How safe are your secrets? If you used Amazon’s Elastic Block Storage snapshots, you might want to check your settings.
New research just presented at the Def Con security conference reveals how companies, startups and governments are inadvertently leaking their own files from the cloud.
You may have heard of exposed S3 buckets — those Amazon-hosted storage servers packed with customer data but often misconfigured and inadvertently set to “public” for anyone to access. But you may not have heard about exposed EBS snapshots, which poses as much, if not a greater, risk.
These elastic block storage (EBS) snapshots are the “keys to the kingdom,” said Ben Morris, a senior security analyst at cybersecurity firm Bishop Fox, in a call with TechCrunch ahead of his Def Con talk. EBS snapshots store all the data for cloud applications. “They have the secret keys to your applications and they have database access to your customers’ information,” he said.
“When you get rid of the hard disk for your computer, you know, you usually shredded or wipe it completely,” he said. “But these public EBS volumes are just left for anyone to take and start poking at.”

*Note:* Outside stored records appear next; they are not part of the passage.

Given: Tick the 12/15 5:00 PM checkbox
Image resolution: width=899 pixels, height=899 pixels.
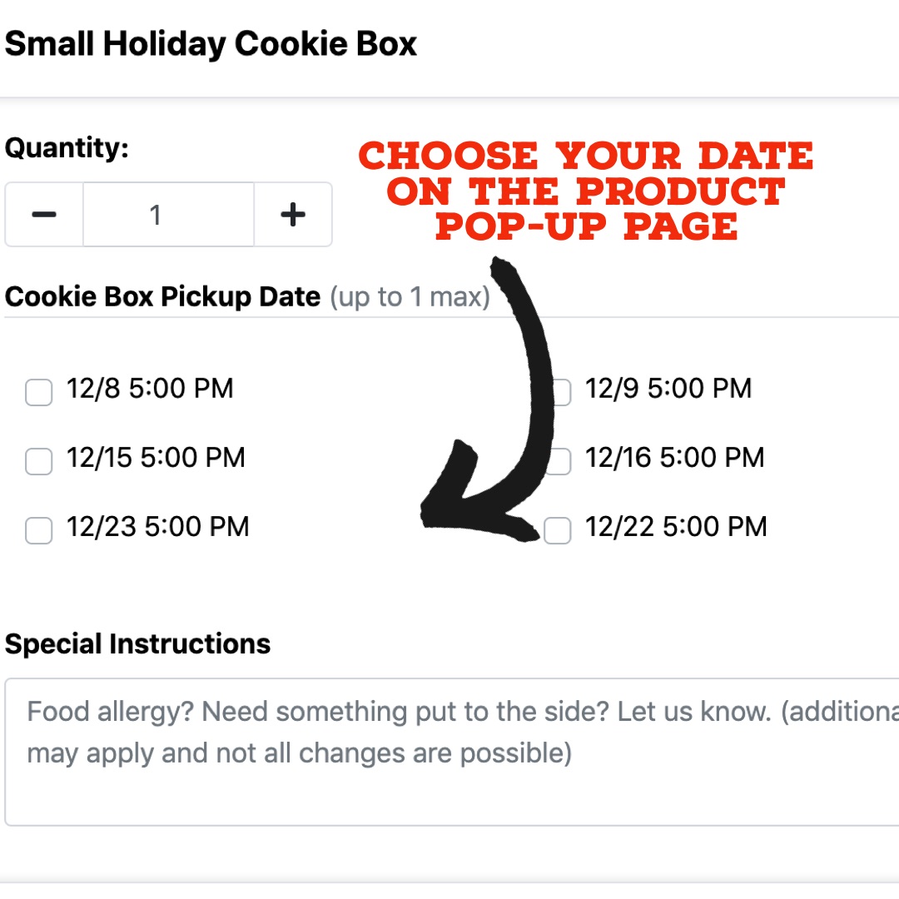Looking at the screenshot, I should 39,461.
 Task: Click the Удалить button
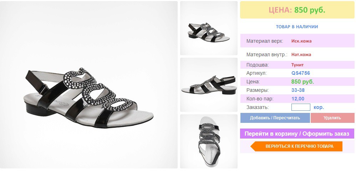point(332,118)
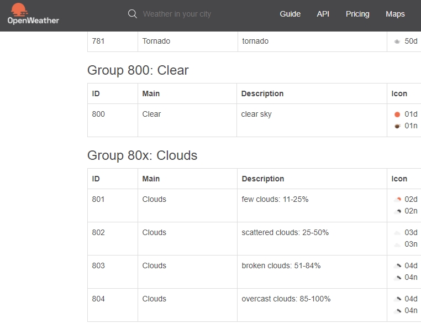This screenshot has height=323, width=421.
Task: Click the 02n few clouds night icon
Action: [397, 211]
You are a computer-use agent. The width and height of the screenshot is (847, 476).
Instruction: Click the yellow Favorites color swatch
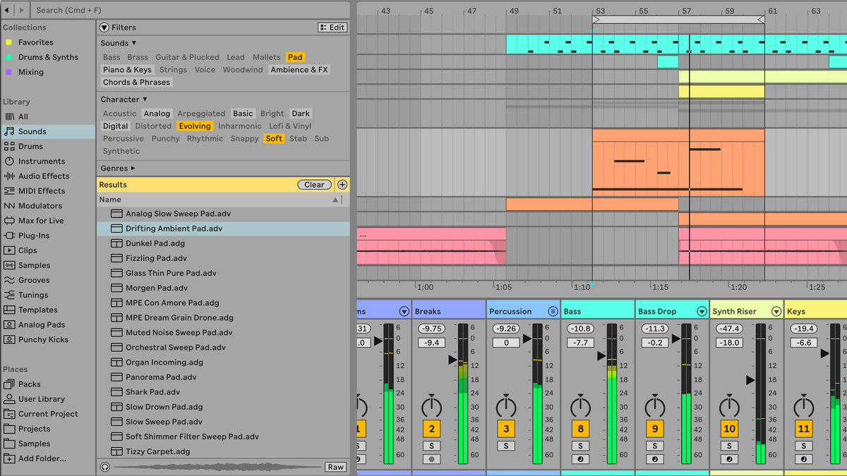point(9,42)
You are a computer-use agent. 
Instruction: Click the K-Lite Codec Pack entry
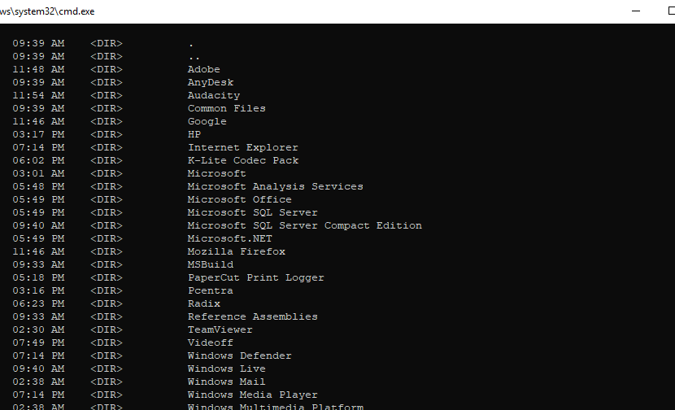(242, 160)

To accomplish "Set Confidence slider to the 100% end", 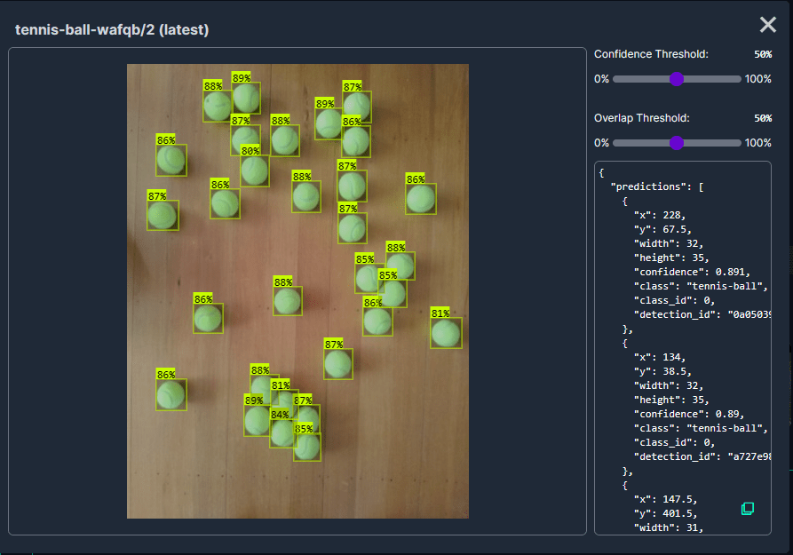I will [740, 79].
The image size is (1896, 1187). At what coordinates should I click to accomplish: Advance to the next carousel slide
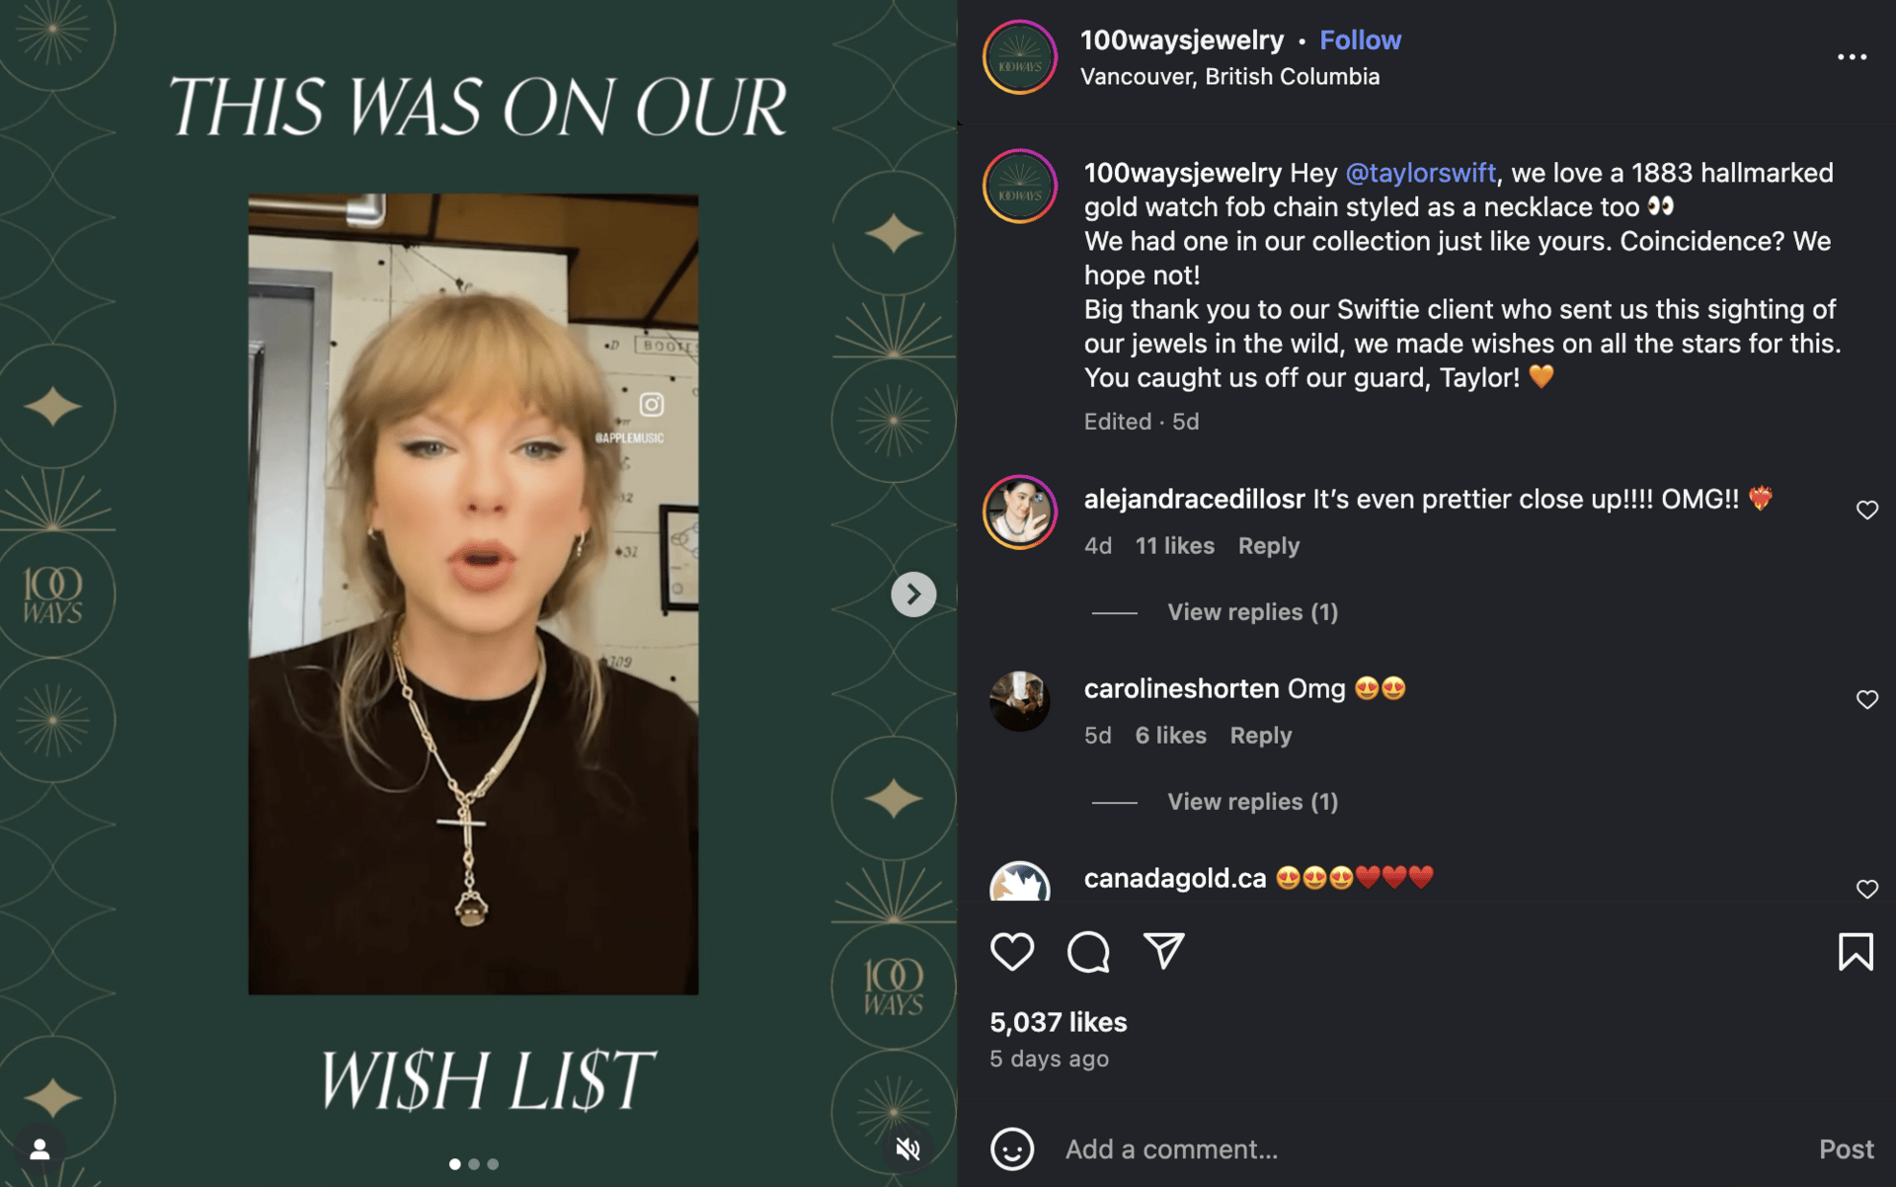[913, 594]
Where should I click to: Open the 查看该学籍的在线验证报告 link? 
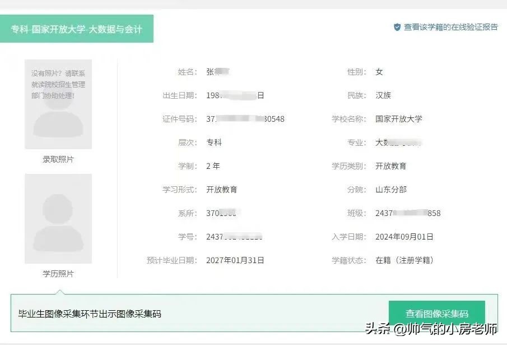pos(450,27)
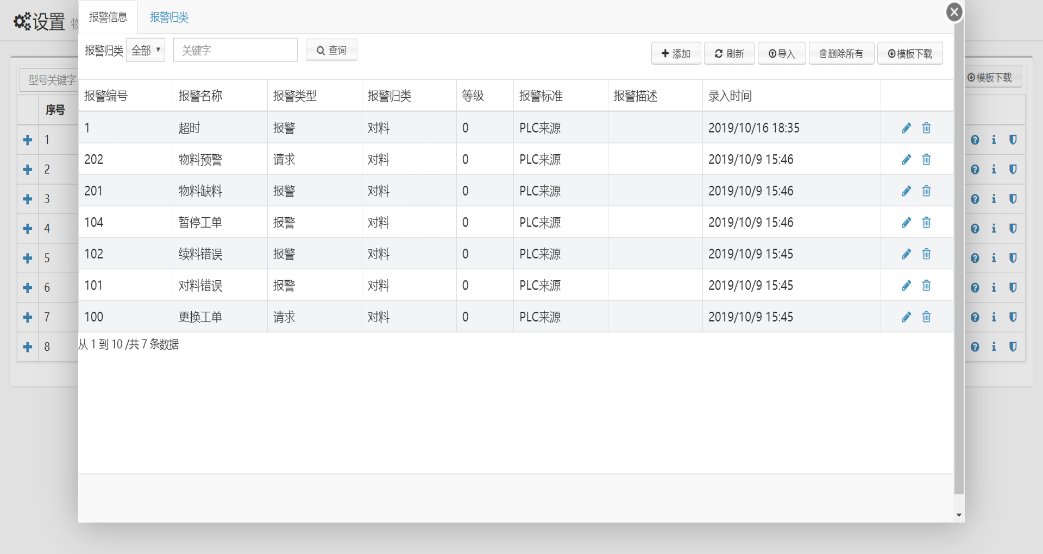This screenshot has width=1043, height=554.
Task: Click the 添加 button
Action: (x=676, y=53)
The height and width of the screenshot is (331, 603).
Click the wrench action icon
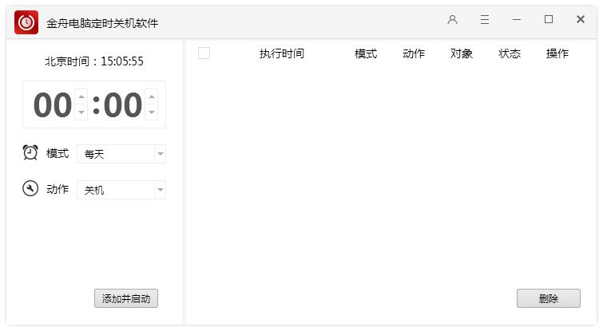pos(30,188)
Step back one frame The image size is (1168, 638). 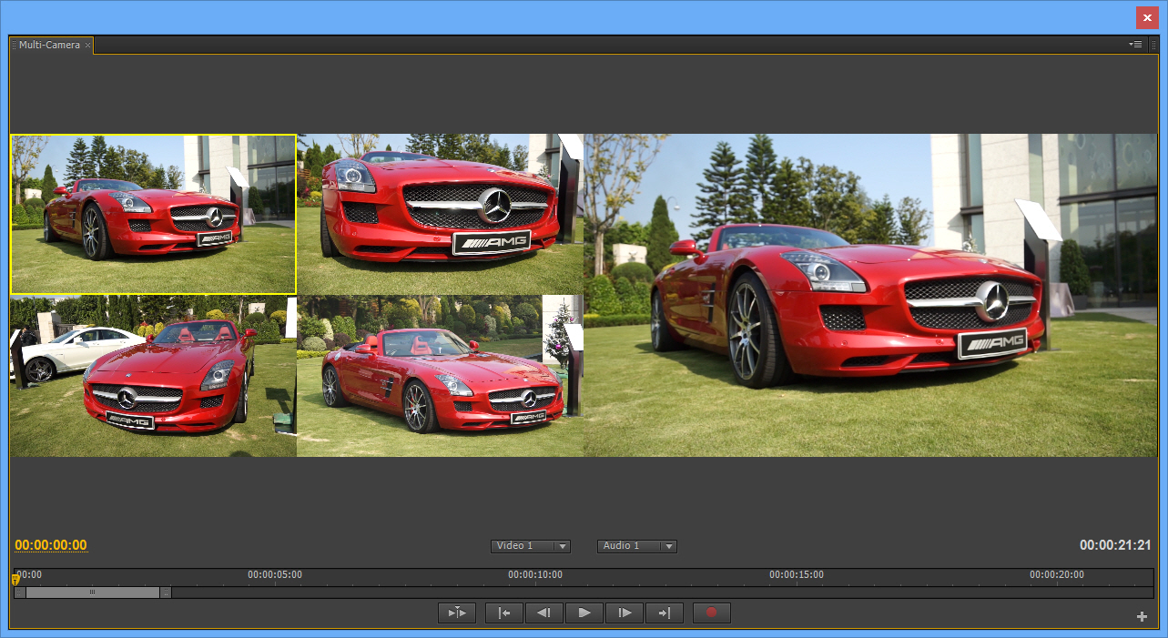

He said that all too often cloud admins don’t choose the correct configuration settings, leaving EBS snapshots inadvertently public and unencrypted. “That means anyone on the internet can download your hard disk and boot it up, attach it to a machine they control, and then start rifling through the disk to look for any kind of secrets,” he said.
Morris built a tool using Amazon’s own internal search feature to query and scrape publicly exposed EBS snapshots, then attach it, make a copy and list the contents of the volume on his system.
“If you expose the disk for even just a couple of minutes, our system will pick it up and make a copy of it,” he said.
It took him two months to build up a database of exposed data and just a few hundred dollars spent on Amazon cloud resources. Once he validates each snapshot, he deletes the data.
Morris found dozens of snapshots exposed publicly in one region alone, he said, including application keys, critical user or administrative credentials, source code and more. He found several major companies, including healthcare providers and tech companies.
He also found VPN configurations, which he said could allow him to tunnel into a corporate network. Morris said he did not use any credentials or sensitive data, as it would be unlawful.
Among the most damaging things he found, Morris said he found a snapshot for one government contractor, which he did not name, but provided data storage services to federal agencies. “On their website, they brag about holding this data,” he said, referring to collected intelligence from messages sent to and from the so-called Islamic State terror group to data on border crossings.
“Those are the kind of things I would definitely not want to be exposed to the public internet,” he said.
He estimates the figure could be as many as 1,250 exposures across all Amazon cloud regions.
Morris plans to release his proof-of-concept code in the coming weeks.
“I’m giving companies a couple of weeks to go through their own disks and make sure that they don’t have any accidental exposures,” he said.